Is anti-coke the antidote?

The battle of better-for-you soda brands

Welcome to the first ever edition of supergoods.

The weekly newsletter for curious minds who geek out on grocery.

This week I’m bringing the heat and it’s alllll about beverages, in an episode I’m calling…

Our supergoods mascot is exceptionally excited about this episode.

In just the space of a week, we’ve seen two challenger brands take the same approach of a big swipe at big soda.

The cool kids are rising up against the school bully

Love it or hate it, comparative advertising is an effective shortcut to deliver a succinct message about brand positioning.

I mean, is there a clearer way to say “we’re the anti-coke” than literally rolling over them?

This revival of energy around the ‘better-for-you’ beverage category in Australia has me excited, so here’s an in-depth look at what's happening in this market segment.
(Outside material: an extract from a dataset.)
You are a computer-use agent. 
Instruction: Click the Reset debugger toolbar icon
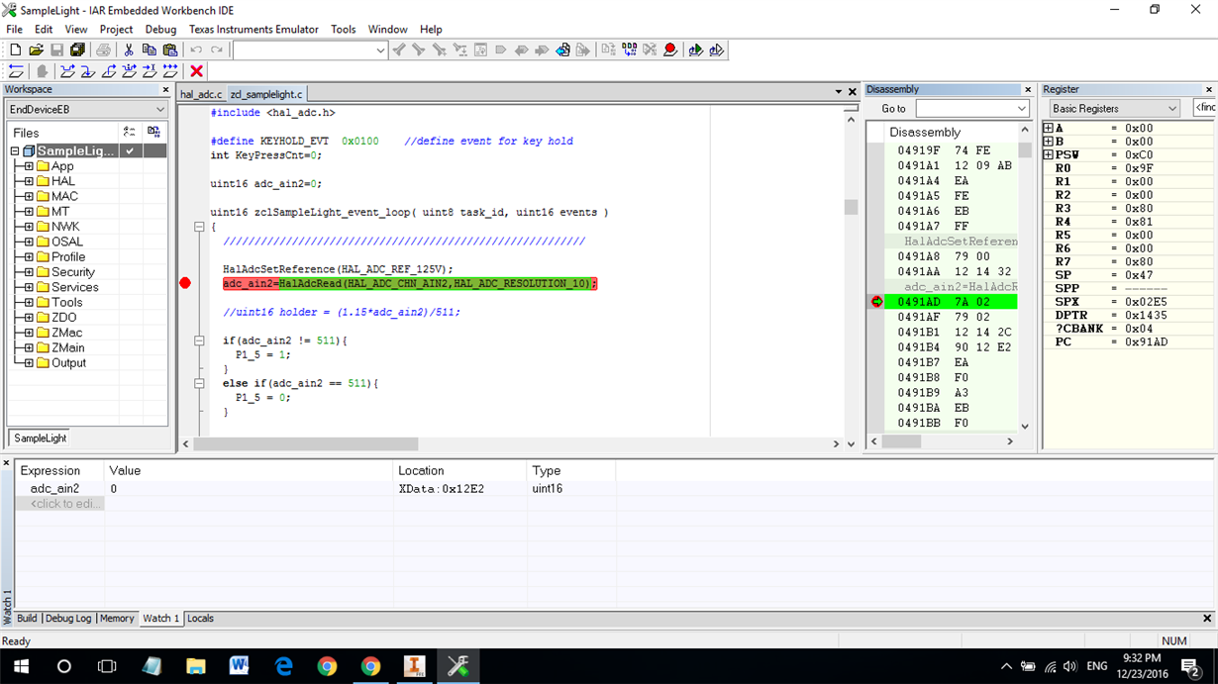(16, 71)
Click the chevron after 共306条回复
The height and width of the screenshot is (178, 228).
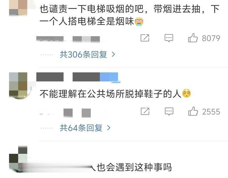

A ruthless competitor with a target on it’s back

First up, let’s take a look at why these brands are going after the bubbly beverage giant.

Well, the answer is obvious - there’s a $45 billion prize.

Coca Cola turn over an insane amount of revenue so it makes sense for challenger brands to fish where the fish are, so to speak.

“Share of Throat”

A common biz term is “share of wallet” - how much of the customers spend in the category is your brand getting.

Well, at Coca Cola, they talk about “share of throat” - how much of what people consume is attributed to their products.

Not only does this term reflect Coca Cola’s aim to capture more of what people drink, but shows how ruthless they are in thinking about consumers.

By focusing on “share of throat”, Coca Cola ensure they have a full portfolio offer and can maximise their presence and influence in the beverage category.

An unmovable force

There are two basic marketing principles at play that give Coca Cola an insane competitive advantage

Physical availability

Coca Cola is more like a logistics company than a beverage brand.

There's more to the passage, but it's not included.